Evaluation of Noninvasive Respiratory Volume Monitoring in the PACU of a Low Resource Kenyan Hospital

Authors
Kendall J. Burdick1, *, Muchai Stephen Thuo2, Xiaoke Sarah Feng3, Matthew S. Shotwell3, Joseph J. Schlesinger4,
1University of Massachusetts Medical School, Worcester, MA, USA
2Department of Anesthesiology, Kijabe Hospital, Kijabe, Kenya
3Department of Biostatistics, Vanderbilt University Medical Center, Nashville, TN, USA
4Department of Anesthesiology, Division of Critical Care Medicine, Vanderbilt University Medical Center, Nashville, TN, USA

Additional information: Adjunct Professor, Electrical and Computer Engineering, McGill University, Montréal, Québec, Canada

*Corresponding author. Present address: 1211 21st Ave S #640, Nashville, TN 37212, USA, Email: kendall.burdick@umassmed.edu
Corresponding Author
Kendall J. Burdick
Received 5 November 2019, Accepted 25 January 2020, Available Online 21 February 2020.
DOI
https://doi.org/10.2991/jegh.k.200203.001How to use a DOI?
Keywords
Respiratory volume monitor, post-anesthesia care unit, opioid-induced respiratory depression, respiratory monitoring, respiratory physiology, proactive care
Abstract

This research aims to evaluate the use of the noninvasive respiratory volume monitor (RVM) compared to the standard of care (SOC) in the Post-Anesthesia Care Unit (PACU) of Kijabe Hospital, Kenya. The RVM provides real-time measurements for quantitative monitoring of non-intubated patients. Our evaluation was focused on the incidence of postoperative opioid-induced respiratory depression (OIRD). The RVM cohort (N = 50) received quantitative OIRD assessment via the RVM, which included respiratory rate, minute ventilation, and tidal volume.
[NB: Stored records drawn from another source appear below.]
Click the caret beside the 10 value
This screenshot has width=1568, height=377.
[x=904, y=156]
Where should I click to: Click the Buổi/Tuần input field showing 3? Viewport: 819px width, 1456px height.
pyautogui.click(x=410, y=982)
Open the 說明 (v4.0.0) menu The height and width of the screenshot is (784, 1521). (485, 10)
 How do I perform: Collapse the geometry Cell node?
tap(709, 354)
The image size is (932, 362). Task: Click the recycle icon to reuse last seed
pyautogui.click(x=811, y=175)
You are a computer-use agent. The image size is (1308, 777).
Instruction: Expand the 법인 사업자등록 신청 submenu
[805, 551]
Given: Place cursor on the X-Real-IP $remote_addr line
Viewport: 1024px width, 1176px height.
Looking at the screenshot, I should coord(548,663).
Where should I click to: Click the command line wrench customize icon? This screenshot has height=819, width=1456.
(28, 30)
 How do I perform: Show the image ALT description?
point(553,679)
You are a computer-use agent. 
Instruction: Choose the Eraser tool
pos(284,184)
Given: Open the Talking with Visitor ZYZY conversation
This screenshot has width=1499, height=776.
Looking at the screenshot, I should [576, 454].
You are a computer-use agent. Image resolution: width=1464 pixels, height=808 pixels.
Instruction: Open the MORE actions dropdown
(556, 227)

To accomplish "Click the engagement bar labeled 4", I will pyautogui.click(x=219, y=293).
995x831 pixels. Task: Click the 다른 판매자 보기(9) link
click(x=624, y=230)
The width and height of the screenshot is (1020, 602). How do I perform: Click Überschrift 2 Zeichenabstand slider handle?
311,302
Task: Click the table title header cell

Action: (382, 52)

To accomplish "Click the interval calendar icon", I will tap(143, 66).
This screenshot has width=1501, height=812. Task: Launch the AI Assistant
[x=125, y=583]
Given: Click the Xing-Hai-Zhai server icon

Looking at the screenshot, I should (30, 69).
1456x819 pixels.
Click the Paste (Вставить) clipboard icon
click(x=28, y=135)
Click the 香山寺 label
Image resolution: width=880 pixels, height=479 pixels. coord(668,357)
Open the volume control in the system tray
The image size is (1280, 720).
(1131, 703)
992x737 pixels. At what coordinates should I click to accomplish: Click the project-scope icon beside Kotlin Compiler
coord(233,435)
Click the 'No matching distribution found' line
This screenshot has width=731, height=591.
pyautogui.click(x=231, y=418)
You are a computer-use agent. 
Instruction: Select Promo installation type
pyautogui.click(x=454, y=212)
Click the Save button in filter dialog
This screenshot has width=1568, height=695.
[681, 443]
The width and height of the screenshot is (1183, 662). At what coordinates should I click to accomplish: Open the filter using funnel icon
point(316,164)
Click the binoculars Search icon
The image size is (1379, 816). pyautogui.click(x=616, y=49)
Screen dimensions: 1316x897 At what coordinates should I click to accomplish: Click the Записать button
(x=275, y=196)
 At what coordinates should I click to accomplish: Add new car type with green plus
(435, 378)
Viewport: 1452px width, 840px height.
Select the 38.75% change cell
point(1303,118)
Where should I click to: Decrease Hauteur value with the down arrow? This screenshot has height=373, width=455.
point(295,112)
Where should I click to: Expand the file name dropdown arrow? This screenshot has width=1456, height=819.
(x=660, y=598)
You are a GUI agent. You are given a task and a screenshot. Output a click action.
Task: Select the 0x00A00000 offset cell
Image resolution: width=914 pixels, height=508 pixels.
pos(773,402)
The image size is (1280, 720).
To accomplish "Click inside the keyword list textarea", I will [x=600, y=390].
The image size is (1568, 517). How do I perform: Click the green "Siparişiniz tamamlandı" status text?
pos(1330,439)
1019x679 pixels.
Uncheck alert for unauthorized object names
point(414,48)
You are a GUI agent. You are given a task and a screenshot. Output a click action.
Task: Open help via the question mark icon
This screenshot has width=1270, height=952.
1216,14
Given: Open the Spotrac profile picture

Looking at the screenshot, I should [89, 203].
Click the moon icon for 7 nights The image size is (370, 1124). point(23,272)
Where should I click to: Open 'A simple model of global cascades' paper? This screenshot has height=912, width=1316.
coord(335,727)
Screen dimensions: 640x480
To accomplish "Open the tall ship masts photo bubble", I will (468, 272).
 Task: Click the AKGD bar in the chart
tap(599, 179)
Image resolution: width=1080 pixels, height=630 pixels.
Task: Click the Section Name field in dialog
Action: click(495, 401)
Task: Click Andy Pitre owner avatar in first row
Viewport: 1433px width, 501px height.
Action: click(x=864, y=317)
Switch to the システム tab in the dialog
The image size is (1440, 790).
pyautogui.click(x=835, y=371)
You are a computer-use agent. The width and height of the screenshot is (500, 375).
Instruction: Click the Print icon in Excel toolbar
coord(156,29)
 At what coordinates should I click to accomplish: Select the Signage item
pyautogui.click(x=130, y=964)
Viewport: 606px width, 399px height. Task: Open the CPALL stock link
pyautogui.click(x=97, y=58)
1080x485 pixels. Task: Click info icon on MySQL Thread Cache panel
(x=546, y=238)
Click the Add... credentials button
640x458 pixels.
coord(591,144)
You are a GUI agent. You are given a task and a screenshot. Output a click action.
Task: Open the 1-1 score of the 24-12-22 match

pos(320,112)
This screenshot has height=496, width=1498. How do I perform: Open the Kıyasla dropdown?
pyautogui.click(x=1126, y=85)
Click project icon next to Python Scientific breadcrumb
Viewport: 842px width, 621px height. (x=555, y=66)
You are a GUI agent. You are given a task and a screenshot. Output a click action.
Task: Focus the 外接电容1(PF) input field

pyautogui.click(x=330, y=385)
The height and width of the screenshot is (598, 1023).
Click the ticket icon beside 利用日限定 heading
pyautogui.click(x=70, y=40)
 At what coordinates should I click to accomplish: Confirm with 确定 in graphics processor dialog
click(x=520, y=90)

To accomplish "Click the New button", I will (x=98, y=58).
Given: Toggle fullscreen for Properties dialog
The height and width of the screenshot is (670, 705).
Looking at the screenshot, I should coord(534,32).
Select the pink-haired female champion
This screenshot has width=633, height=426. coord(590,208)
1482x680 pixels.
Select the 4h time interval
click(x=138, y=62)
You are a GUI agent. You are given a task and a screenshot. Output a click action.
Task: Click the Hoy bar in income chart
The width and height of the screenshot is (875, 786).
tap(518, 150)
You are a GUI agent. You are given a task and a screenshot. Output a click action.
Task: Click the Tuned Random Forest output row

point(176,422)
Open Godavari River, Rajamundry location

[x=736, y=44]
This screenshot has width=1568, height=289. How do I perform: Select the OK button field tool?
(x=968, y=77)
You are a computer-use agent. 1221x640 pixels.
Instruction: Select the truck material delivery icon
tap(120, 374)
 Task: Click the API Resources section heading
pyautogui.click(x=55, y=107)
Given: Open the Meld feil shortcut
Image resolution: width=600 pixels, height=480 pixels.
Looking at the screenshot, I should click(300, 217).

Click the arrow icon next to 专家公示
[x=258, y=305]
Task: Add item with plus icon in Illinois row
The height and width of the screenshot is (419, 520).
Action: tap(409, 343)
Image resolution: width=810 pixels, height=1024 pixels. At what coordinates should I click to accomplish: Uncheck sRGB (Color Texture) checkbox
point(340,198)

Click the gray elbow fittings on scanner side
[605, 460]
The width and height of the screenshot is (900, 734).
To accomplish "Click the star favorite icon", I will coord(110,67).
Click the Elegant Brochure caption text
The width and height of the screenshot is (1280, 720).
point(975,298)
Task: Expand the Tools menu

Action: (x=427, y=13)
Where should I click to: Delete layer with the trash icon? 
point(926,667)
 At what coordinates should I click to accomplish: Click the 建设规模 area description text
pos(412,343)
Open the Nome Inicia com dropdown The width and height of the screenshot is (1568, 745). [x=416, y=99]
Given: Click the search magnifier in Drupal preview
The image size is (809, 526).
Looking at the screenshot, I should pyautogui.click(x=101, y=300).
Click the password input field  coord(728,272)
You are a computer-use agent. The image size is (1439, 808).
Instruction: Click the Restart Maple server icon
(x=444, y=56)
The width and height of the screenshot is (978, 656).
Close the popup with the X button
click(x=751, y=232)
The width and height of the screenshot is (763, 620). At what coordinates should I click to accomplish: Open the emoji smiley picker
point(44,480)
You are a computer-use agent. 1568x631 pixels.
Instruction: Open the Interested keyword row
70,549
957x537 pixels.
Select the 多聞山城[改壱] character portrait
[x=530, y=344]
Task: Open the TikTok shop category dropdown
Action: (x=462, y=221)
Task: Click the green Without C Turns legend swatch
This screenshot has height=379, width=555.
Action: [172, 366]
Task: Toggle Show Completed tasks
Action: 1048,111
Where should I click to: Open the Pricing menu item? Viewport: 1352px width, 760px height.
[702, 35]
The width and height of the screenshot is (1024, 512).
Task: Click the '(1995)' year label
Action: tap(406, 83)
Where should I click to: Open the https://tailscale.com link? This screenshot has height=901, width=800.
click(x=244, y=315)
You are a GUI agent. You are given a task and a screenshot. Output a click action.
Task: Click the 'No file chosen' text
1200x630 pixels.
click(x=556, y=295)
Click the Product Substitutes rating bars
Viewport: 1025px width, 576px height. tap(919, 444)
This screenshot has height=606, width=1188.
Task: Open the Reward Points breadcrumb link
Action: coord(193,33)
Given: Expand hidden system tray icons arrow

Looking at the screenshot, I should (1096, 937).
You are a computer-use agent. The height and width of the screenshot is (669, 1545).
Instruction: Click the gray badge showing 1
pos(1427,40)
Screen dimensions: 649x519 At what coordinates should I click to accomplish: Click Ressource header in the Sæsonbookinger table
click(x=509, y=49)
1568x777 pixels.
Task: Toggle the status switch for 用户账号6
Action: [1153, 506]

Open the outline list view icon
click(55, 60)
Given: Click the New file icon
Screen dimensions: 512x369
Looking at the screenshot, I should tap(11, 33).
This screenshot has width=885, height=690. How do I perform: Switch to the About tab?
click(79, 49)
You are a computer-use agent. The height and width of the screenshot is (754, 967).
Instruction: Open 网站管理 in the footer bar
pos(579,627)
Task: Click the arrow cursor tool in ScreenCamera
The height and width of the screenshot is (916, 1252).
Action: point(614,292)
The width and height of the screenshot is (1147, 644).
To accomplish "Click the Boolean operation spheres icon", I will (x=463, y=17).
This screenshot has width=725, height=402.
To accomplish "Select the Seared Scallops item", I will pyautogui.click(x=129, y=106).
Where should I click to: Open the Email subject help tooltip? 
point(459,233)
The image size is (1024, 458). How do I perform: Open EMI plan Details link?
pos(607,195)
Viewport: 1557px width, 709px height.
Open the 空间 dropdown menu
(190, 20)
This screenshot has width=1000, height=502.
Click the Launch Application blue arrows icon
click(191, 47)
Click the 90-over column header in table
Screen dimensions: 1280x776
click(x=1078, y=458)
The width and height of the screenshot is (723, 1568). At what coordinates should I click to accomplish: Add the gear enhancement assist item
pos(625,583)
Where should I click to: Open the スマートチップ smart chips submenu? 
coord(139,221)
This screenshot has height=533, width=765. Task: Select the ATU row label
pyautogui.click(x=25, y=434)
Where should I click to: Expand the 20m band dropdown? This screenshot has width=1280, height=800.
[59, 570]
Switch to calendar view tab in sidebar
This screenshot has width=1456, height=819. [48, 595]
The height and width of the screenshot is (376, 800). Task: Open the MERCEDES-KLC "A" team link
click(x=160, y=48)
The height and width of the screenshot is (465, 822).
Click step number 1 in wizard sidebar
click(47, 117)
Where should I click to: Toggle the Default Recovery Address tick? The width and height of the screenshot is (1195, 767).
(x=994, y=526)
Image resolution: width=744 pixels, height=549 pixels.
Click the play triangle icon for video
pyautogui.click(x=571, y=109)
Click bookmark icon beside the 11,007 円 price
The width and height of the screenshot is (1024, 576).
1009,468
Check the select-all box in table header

The SOC cohort (N = 46) received qualitative OIRD assessment via patient monitoring with oxygenation measurements (SpO2) and physical examination. All diagnosed cases of OIRD were in the RVM cohort (9/50). In the RVM cohort, participants stayed longer in the PACU and required more frequent airway maneuvers and supplemental oxygen, compared to SOC (all p < 0.05). The SOC cohort may have had fewer diagnoses of OIRD due to the challenging task of distinguishing hypoventilation versus OIRD in the absence of quantitative data. To account for the higher OIRD risk with general anesthesia (GA), a subgroup analysis was performed for only participants who underwent GA, which showed similar results. The use of RVM for respiratory monitoring of OIRD may allow for more proactive care.

Copyright
© 2020 The Authors. Published by Atlantis Press International B.V.
Open Access
This is an open access article distributed under the CC BY-NC 4.0 license (http://creativecommons.org/licenses/by-nc/4.0/).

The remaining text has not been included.